▶ _Given problem_
In the syzbot thread about the general protection fault in gadget_setup, what does gadget_unbind() set to NULL?

▶ _Supplied text_

—————

Re: [syzbot] general protection fault in gadget_setup
From: Dmitry Vyukov
Date: Tue Apr 13 2021 - 12:49:37 EST
On Tue, Apr 13, 2021 at 6:13 PM Alan Stern <stern@xxxxxxxxxxxxxxxxxxx> wrote:
>
> On Tue, Apr 13, 2021 at 10:12:05AM +0200, Dmitry Vyukov wrote:
> > On Tue, Apr 13, 2021 at 10:08 AM syzbot
> > <syzbot+eb4674092e6cc8d9e0bd@xxxxxxxxxxxxxxxxxxxxxxxxx> wrote:
> > >
> > > Hello,
> > >
> > > syzbot found the following issue on:
> > >
> > > HEAD commit: 0f4498ce Merge tag 'for-5.12/dm-fixes-2' of git://git.kern..
> > > git tree: upstream
> > > console output: https://syzkaller.appspot.com/x/log.txt?x=124adbf6d00000
> > > kernel config: https://syzkaller.appspot.com/x/.config?x=daeff30c2474a60f
> > > dashboard link: https://syzkaller.appspot.com/bug?extid=eb4674092e6cc8d9e0bd
> > > userspace arch: i386
> > >
> > > Unfortunately, I don't have any reproducer for this issue yet.
> > >
> > > IMPORTANT: if you fix the issue, please add the following tag to the commit:
> > > Reported-by: syzbot+eb4674092e6cc8d9e0bd@xxxxxxxxxxxxxxxxxxxxxxxxx
> >
> > I suspect that the raw gadget_unbind() can be called while the timer
> > is still active. gadget_unbind() sets gadget data to NULL.
> > But I am not sure which unbind call this is:
> > usb_gadget_remove_driver() or right in udc_bind_to_driver() due to a
> > start error.
>
> This certainly looks like a race between gadget_unbind and gadget_setup
> in raw_gadget.

—————

▶ _Available data_

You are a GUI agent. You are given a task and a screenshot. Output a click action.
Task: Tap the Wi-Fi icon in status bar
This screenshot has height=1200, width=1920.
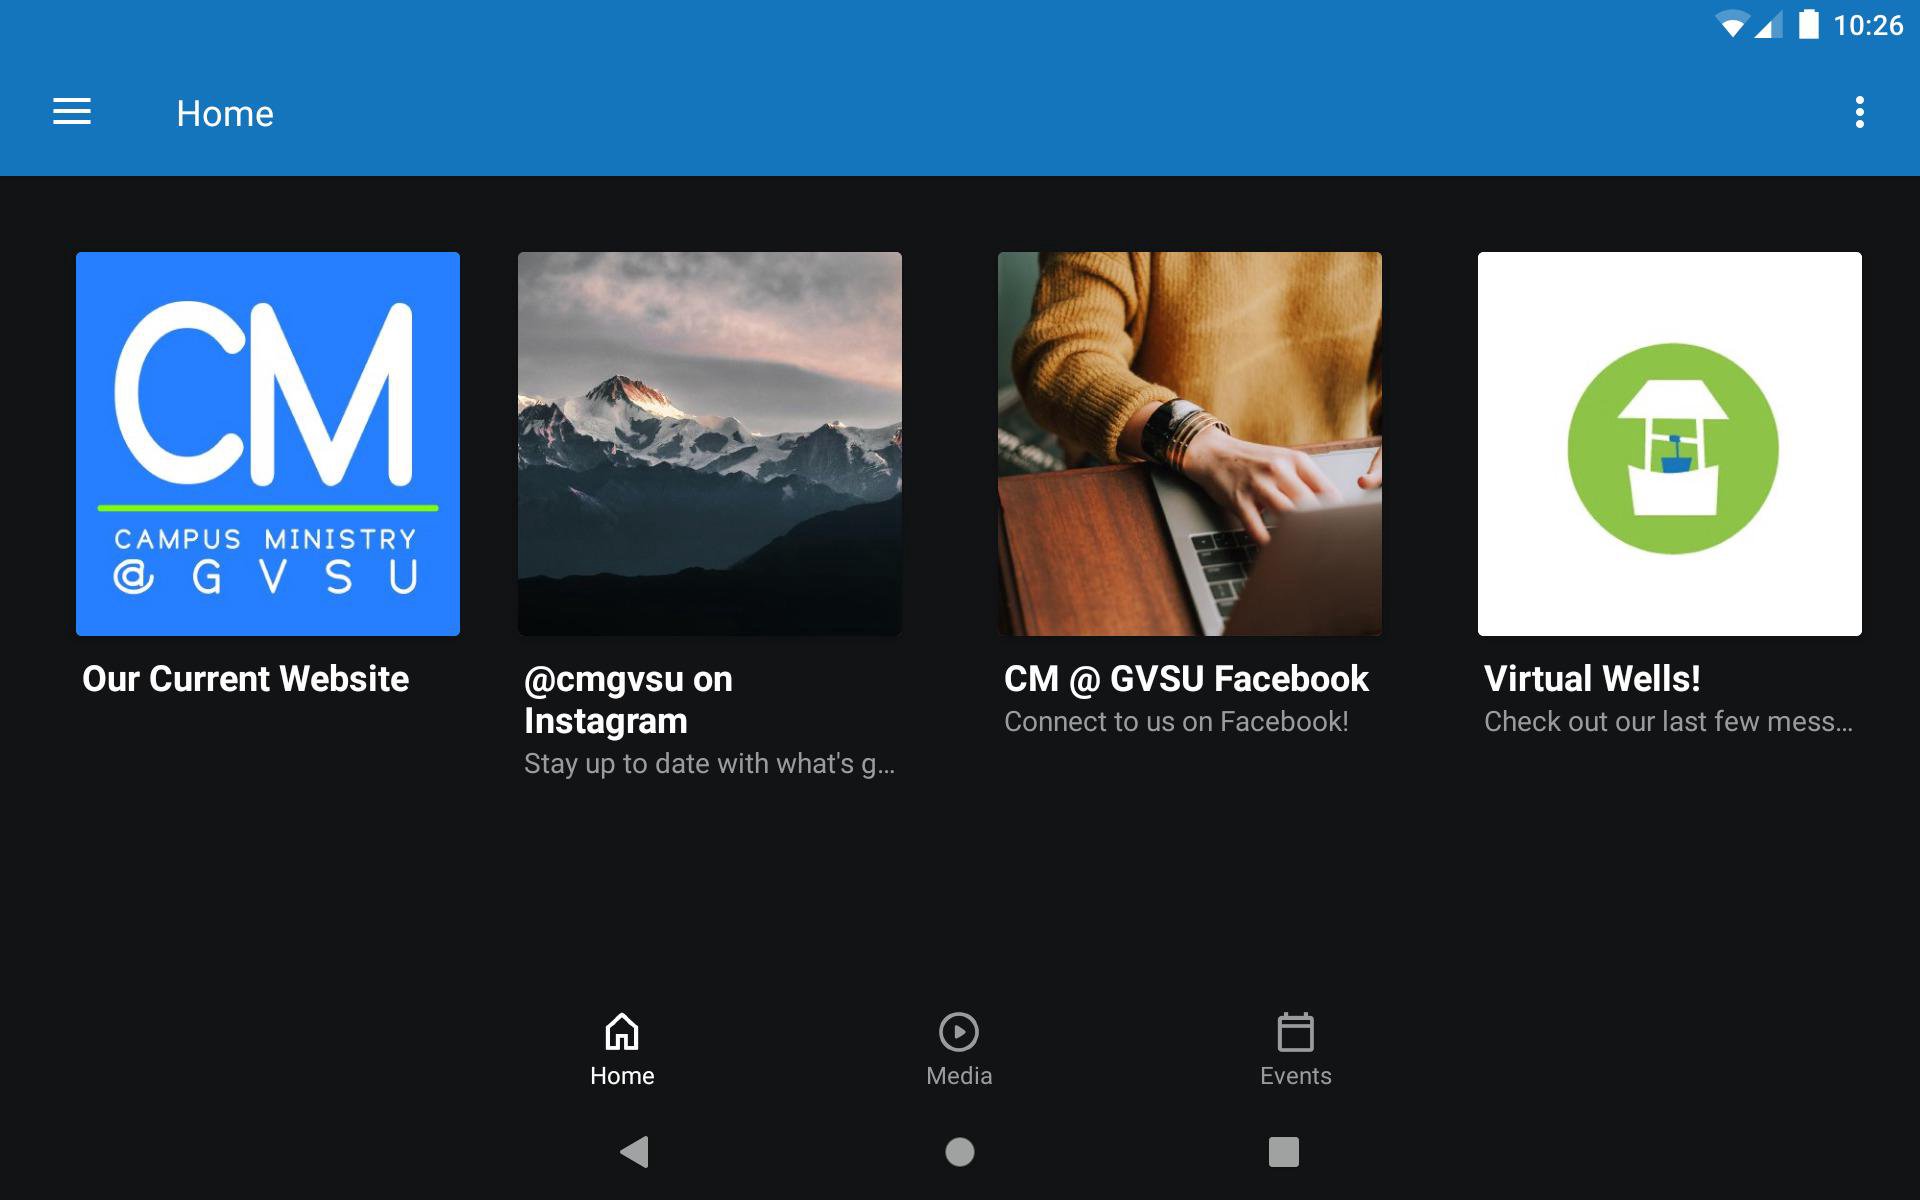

—————

▶ _Output for this task_
Gadget data.